A special receptor on cells that line the sinuses, throat and lungs evolved to protect mammals from developing a range of allergies and asthma, according to a study from researchers at Johns Hopkins Bloomberg School of Public Health.
The scientists found that the receptor, dectin-1, recognizes a protein found in house dust mites, cockroaches, shellfish and other invertebrates, and responds by suppressing immune reactions to these common triggers of allergy and asthma. The scientists also found evidence that this protective mechanism is dramatically impaired in people who have asthma or chronic sinusitis due to dust-mite sensitivity.
“Everyone is exposed to these substances, yet most don’t have allergic responses to them, and this mechanism we’ve discovered appears to explain why,” says study senior author Marsha Wills-Karp, PhD, Anna M Baetjer Professor in Environmental Health at the Bloomberg School and chair of the Department of Environmental Health and Engineering.
Dectin-1 previously has been studied as a receptor that recognizes structures on fungi and other microbes and triggers immune responses to them. There have even been suggestions that dectin-1 helps trigger allergic responses to dust mites. To investigate, Wills-Karp and colleagues, including postdoctoral researcher Naina Gour, PhD, and assistant scientist Stephane Lajoie, PhD, who were first authors of the study, studied mice that were genetically engineered to lack dectin-1.
The researchers found to their surprise that the airways of these dectin-1-deficient mice were more prone to inflammation after exposure to dust mites compared to otherwise identical mice whose airway cells expressed dectin-1 normally. Blocking dectin-1 with antibodies had the same allergy-promoting effect. Thus, dectin-1 protects against dust-mite allergies rather than promoting them.
The scientists determined that dectin-1, in addition to its fungus- and other pathogen-detecting duties, directly recognizes a protein called tropomyosin that is found in house dust mites and other invertebrates. Tropomyosin has previously been implicated as a possible trigger for asthma and shrimp allergies.
The experiments indicated that when dectin-1 recognizes tropomyosin in house dust mites, shrimp or other common allergy-triggering species it suppresses airway cells’ production of an immune molecule, IL-33, which otherwise would promote an allergic response by immune cells.
Underscoring the relevance to humans, the researchers studied nasal and bronchial cells from people who suffer from asthma or chronic rhinosinusitis (nasal congestion/sniffles) due to dust-mite sensitivity, and found that on average these cells had a markedly lower expression of the dectin-1 gene. The team also examined data from a prior genetic study of children with asthma and found that a variant of the dectin-1 gene—which reduces production of the receptor—is strongly linked to increased asthma risk.

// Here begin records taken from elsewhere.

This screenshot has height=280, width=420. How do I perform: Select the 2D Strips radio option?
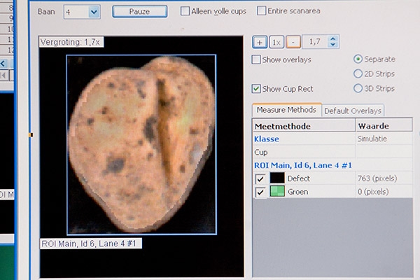[358, 74]
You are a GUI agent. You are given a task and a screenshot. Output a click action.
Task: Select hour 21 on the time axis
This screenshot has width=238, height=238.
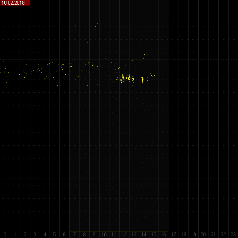point(213,234)
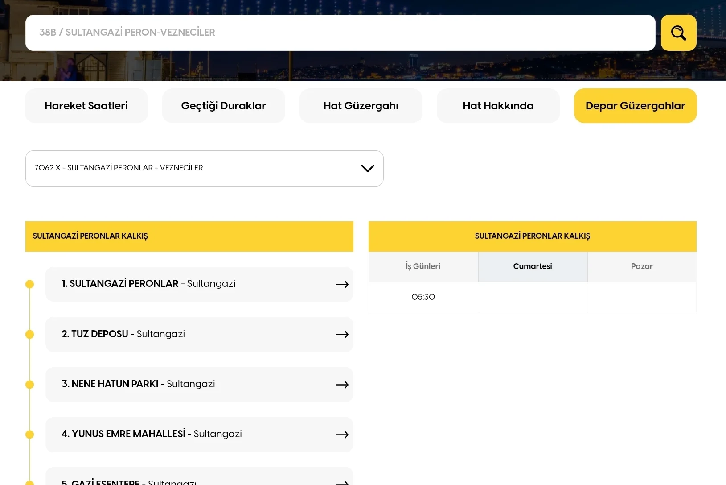Click arrow icon beside YUNUS EMRE MAHALLESİ
The width and height of the screenshot is (726, 485).
click(x=342, y=435)
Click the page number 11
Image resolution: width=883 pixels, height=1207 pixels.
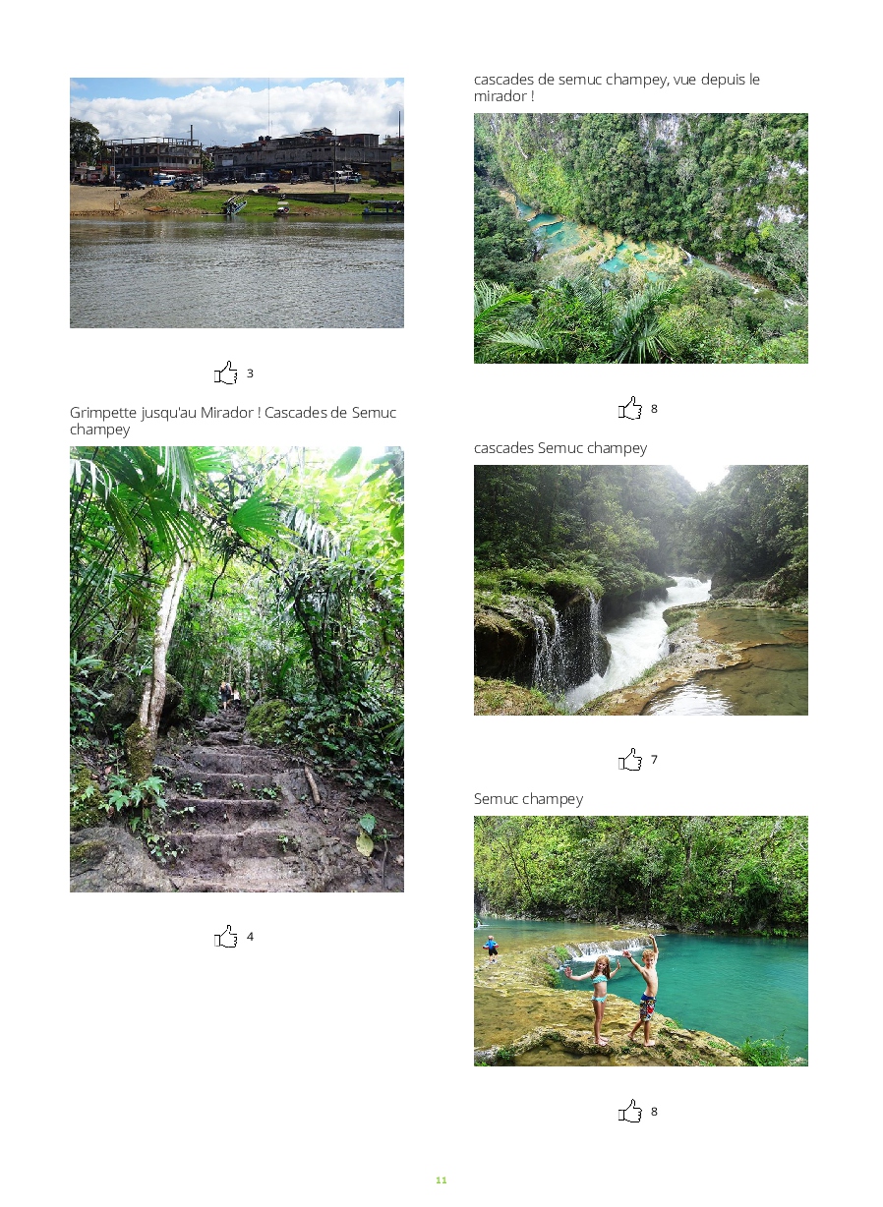point(442,1179)
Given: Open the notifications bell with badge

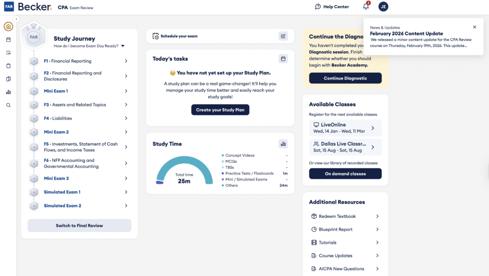Looking at the screenshot, I should pyautogui.click(x=365, y=6).
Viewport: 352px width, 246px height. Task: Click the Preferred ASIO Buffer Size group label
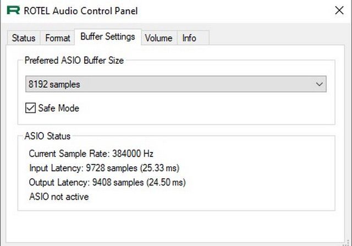(74, 61)
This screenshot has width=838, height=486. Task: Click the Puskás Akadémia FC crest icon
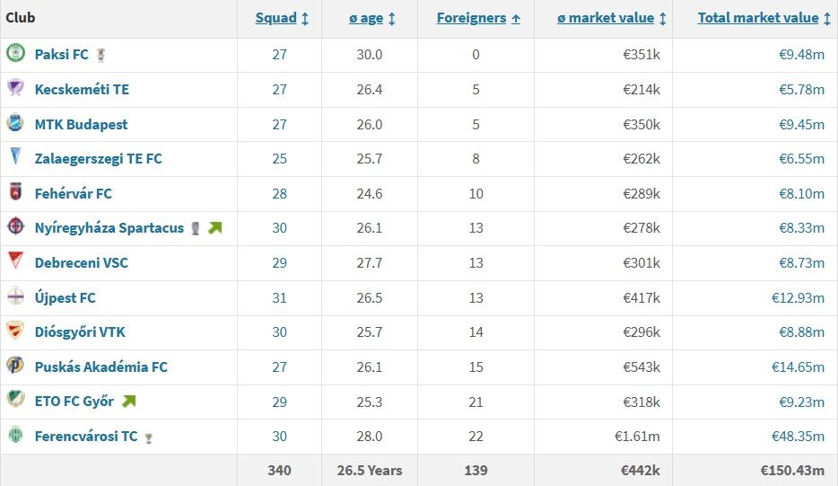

“Our findings suggest that people who have sufficient dectin-1 in the cells that line their airways won’t experience an allergic response when exposed to airborne dust mites or related allergens—but people with a defect in dectin-1 expression will lack this protection,” Wills-Karp says.
The findings point to the possibility of boosting dectin-1 levels, or otherwise restoring its protective effect, as a new therapeutic strategy against asthma and allergies that are related to dust mites, shrimp or other invertebrate triggers.
The study showed that dectin-1 does not recognize pollens, another major source of allergies. However, Wills-Karp expects that other receptors on airway cells recognize these ubiquitous plant-derived allergens and she hopes to find them in future research.